No suelo notar patrones en mis viajes. Los pasajeros son tan variados como aburridos. Un tipo hablando muy alto por teléfono, niñas yendo a comer a la costa, señoras que van al cementerio. Casi todos miran sus teléfonos. Lo que es perfecto ya que casi nadie me fastidia con lo de «por fa, ¿podría poner la radio?», o «¿tiene música en su celular?»

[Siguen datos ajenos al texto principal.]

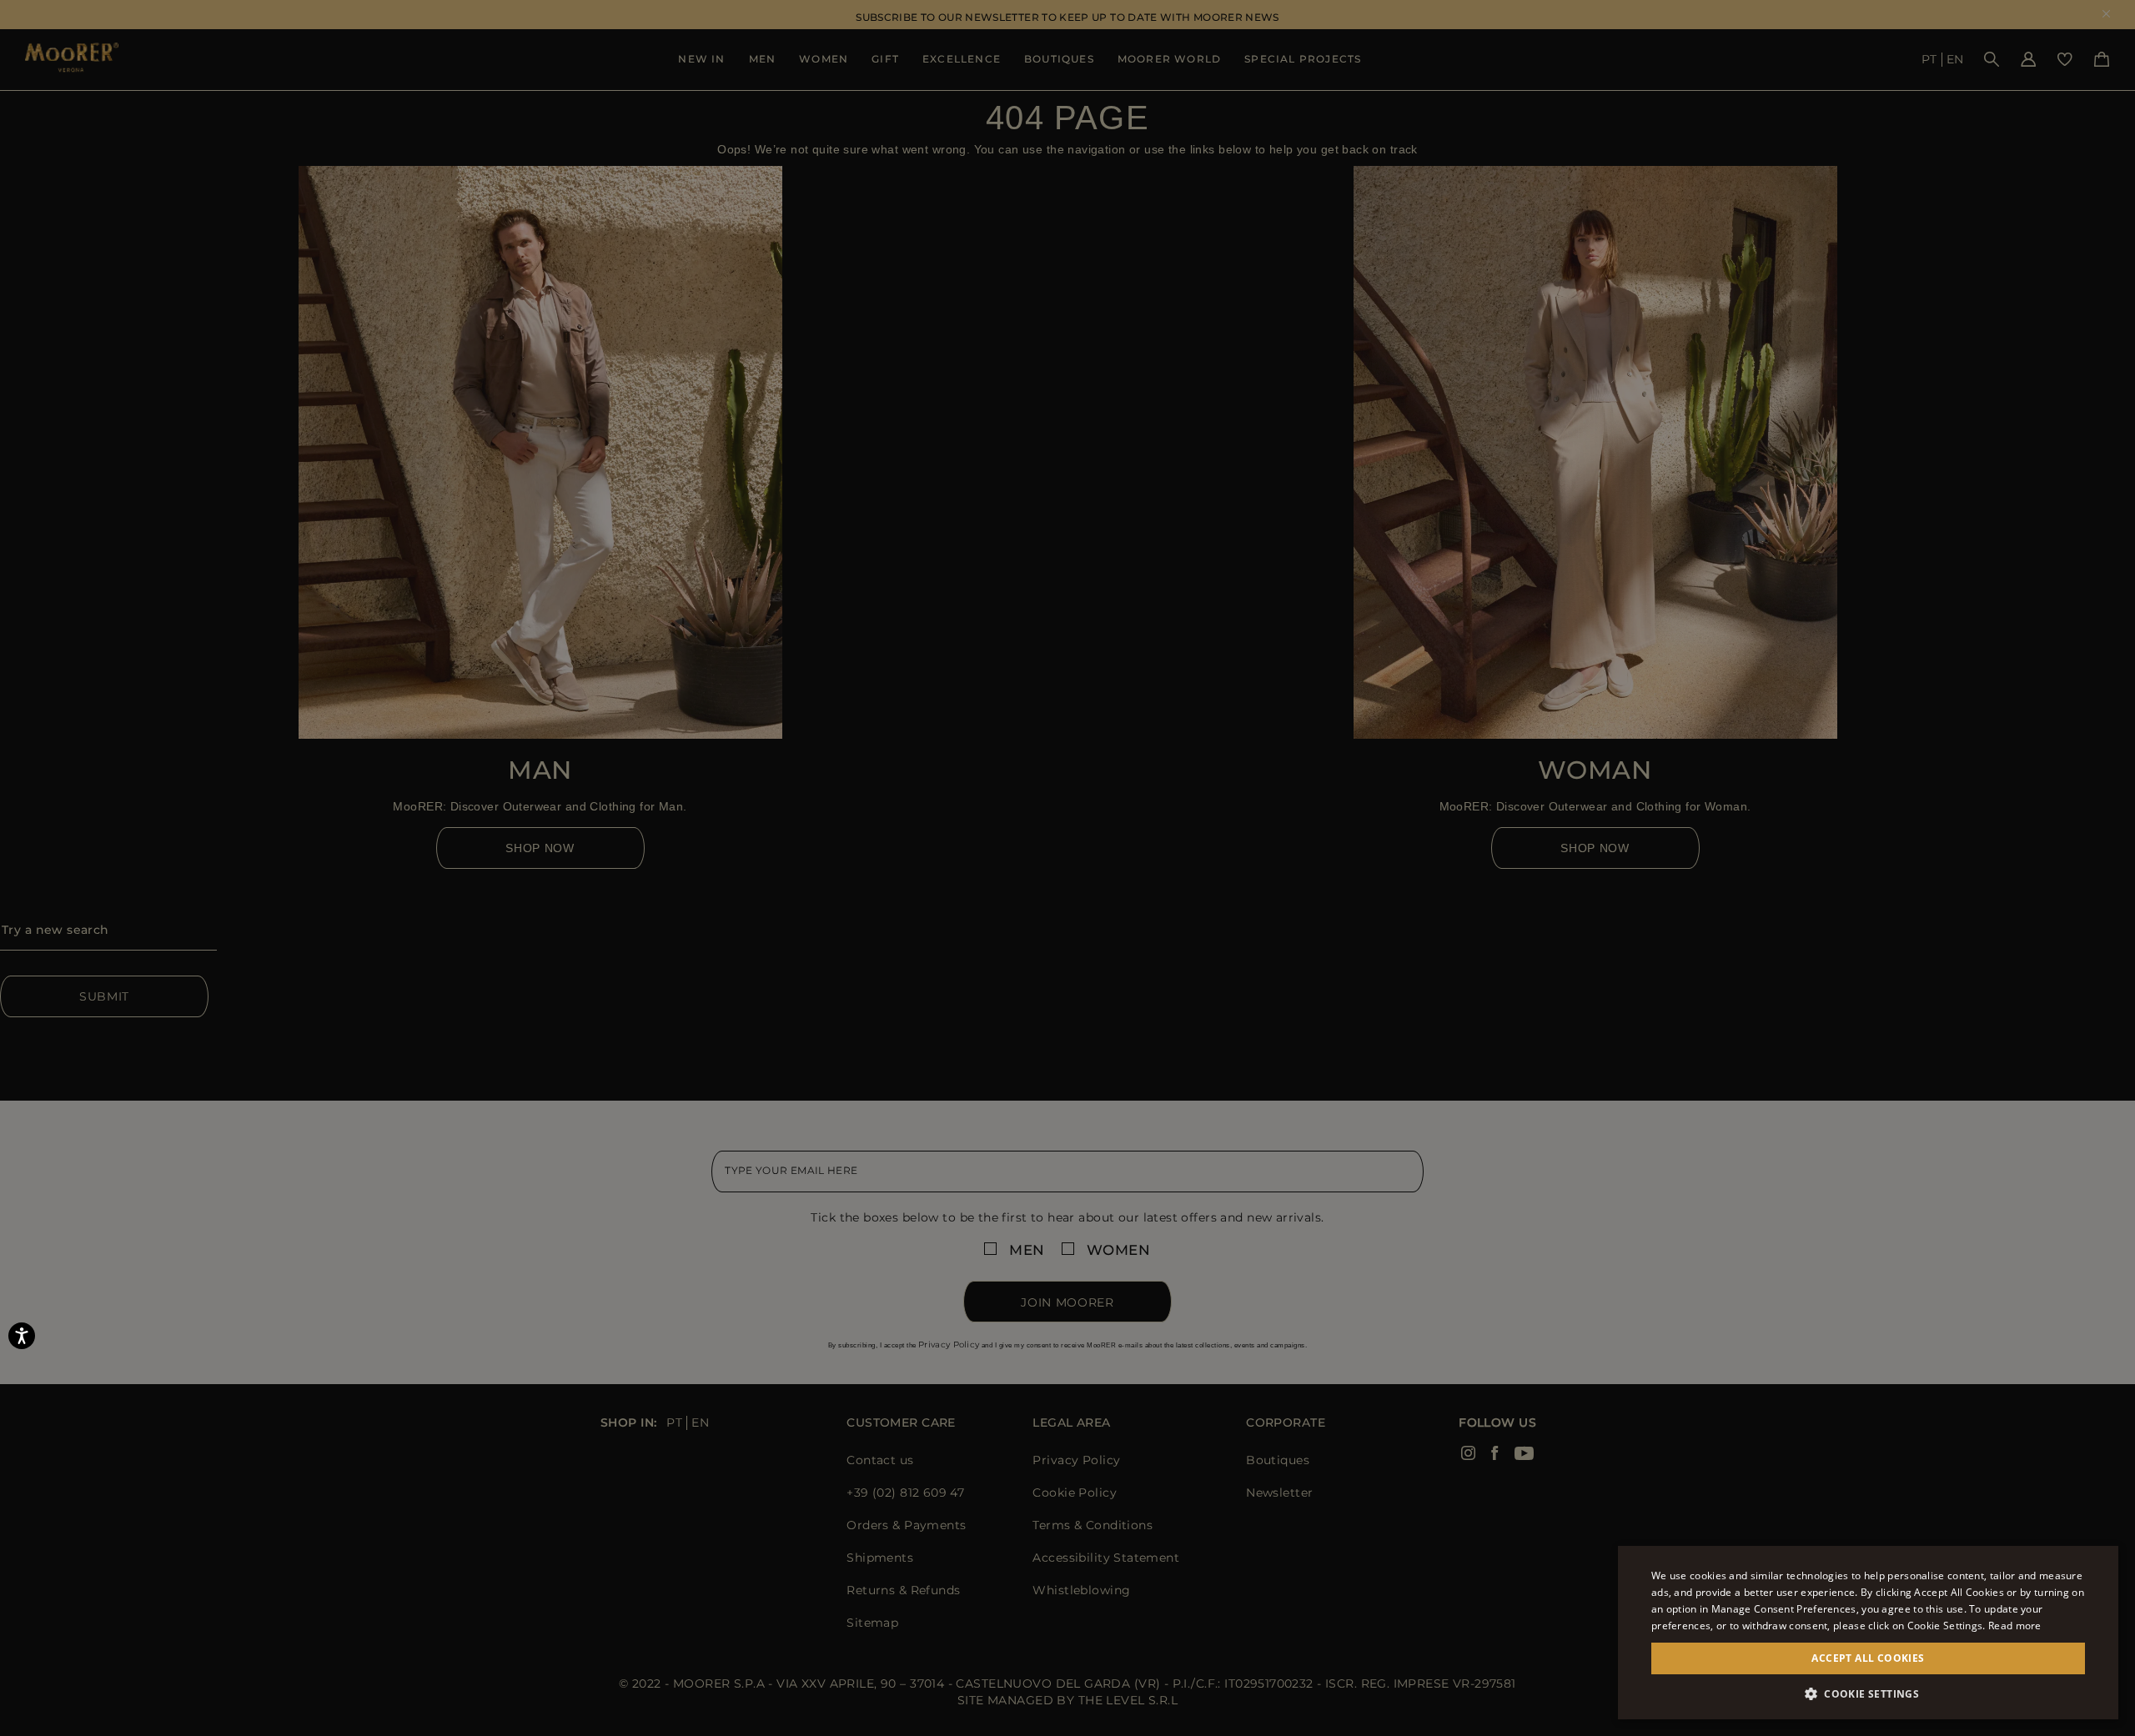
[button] (1868, 1694)
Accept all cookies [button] (1867, 1658)
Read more (2015, 1625)
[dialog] (1067, 868)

Últimamente solo escuchaba podcasts de jardinería. María Helena me los mostró como una alternativa a mi actitud de no quiero escuchar música. Me funcionaba para enfocarme en nuestro jardincito. Teníamos menta, perejil, cilantro, albahaca, ajíes dulces, tomates, zanahorias y su planta de marihuana. Quizá en otros tiempos hubiera podido fumarme un churro en el taxi. Lo de la marivuelta me salía mejor con Elena; escuchábamos música y nos reíamos… con María Helena era incómodo.
Después del altercado con María Helena, todo empezó a distorsionarse. La noche era distinta, homogénea: recogiendo, sin intención, nada más que niñas tristes por toda la isla.
María Helena dejó su taza de café, sin tocar, sobre la mesa de la cocina. Yo tenía la mía entre manos, enfriándose. Solo escuché el portazo y el arranque de su moto. Ella tenía rato incómoda. Sentía que la asfixiaba, o al menos eso dijo. Yo no entiendo a qué se refiere, ella tiene su espacio, tiene su tiempo. Supongo que no lo comprendo porque me rehúso a procesar lo que dijo antes de cruzar el portal.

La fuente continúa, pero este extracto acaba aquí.